Should investors consider a DCA strategy for cryptocurrencies like Bitcoin?
The post Is it smart to use dollar cost averaging to buy Bitcoin? appeared first on The Motley Fool Australia. –
Dollar-cost averaging (DCA) is a popular method of investing. It takes the ‘when should I invest?’ question out of the equation. It does so by using a consistent pattern of investing to achieve a smooth cost base over time.
For example, a simple dollar-cost averaging strategy would involve an investor consistently investing say, $500 a month, into an investment, regardless of its pricing. This ensures that you get an ‘average’ entry price over time, negating the need to worry about ‘buying at the top’.

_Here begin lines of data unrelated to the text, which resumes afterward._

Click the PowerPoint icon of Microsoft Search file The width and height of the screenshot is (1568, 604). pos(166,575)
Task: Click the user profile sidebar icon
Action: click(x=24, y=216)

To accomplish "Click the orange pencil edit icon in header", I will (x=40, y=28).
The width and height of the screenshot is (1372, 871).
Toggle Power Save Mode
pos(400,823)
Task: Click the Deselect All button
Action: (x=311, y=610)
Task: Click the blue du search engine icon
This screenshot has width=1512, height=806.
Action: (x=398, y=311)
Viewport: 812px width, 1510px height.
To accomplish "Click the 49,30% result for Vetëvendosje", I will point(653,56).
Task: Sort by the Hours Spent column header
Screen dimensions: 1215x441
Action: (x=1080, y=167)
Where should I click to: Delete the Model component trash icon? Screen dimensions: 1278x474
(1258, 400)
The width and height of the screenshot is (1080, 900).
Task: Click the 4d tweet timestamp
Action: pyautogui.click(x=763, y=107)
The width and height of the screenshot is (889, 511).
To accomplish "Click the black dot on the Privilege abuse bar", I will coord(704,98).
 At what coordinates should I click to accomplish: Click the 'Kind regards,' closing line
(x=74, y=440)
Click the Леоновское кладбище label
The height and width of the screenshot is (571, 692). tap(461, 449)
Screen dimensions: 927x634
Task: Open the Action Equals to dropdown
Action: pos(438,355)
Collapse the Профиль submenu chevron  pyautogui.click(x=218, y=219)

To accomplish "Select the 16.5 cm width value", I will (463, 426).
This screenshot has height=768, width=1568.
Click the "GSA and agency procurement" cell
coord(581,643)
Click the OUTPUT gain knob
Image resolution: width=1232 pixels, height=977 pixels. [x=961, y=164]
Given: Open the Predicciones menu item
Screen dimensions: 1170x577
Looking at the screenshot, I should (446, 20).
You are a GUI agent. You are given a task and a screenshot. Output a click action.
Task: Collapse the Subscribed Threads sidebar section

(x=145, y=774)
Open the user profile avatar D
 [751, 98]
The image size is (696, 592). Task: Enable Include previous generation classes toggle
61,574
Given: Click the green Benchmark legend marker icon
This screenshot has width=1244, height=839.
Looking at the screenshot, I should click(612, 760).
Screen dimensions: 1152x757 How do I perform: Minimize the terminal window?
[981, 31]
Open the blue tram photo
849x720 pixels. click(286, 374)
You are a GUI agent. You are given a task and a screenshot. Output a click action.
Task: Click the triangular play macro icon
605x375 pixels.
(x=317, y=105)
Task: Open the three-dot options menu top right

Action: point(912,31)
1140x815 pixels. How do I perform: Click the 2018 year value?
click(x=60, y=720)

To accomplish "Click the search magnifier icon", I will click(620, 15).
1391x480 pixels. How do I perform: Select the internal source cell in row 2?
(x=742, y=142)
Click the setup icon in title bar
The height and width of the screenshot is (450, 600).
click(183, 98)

Investors can use a DCA strategy on almost anything, including index funds and individual shares. And yes, even cryptocurrencies like Bitcoin (CRYPTO: BTC).
A DCA strategy is arguably well-suited to an asset like Bitcoin. Bitcoin is, of course, infamously volatile. In just the past year, it has traded as high as US$67,500 and as low as US$19,000.
Rather than dealing with those kinds of extremes, investors who use a DCA will instead bypass this volatility to a degree, and put their investment on ‘autopilot’.
But is a dollar-cost averaging strategy really a good idea for something like Bitcoin?
When to use a dollar-cost averaging strategy for Bitcoin
Well, at least one expert investor thinks so. According to reporting in The New York Times, Cory Klippenstein has some newfound crypto fame. He reportedly became a bit of a name in the crypto world when he called out the “scam” of cryptocurrency Terra (CRYPTO: LUNA). Luna sensationally crashed earlier this year.
Klippenstein runs a Bitcoin company called Swan Bitcoin. It is built on his ‘Bitcoin maximalist’ faith that one day the cryptocurrency “will transform the financial system even as fraud pervades the rest of the crypto ecosystem”.
Swan Bitcoin reportedly caters to “wealthy families, businesses and retail traders to set up Bitcoin investment plans, often through an automatic purchasing program”. This dollar-cost averaging strategy is one that Klippenstein uses himself.
According to the report, he “invests a portion of his own savings in Bitcoin every day” and “has continued to buy at the same rate throughout the downturn” of the past few months.
So that’s at least one advocate of a DCA strategy for Bitcoin. Something to consider for any reader who wants to jump aboard the crypto train, but finds the volatility that comes with it offputting.
The post Is it smart to use dollar cost averaging to buy Bitcoin? appeared first on The Motley Fool Australia.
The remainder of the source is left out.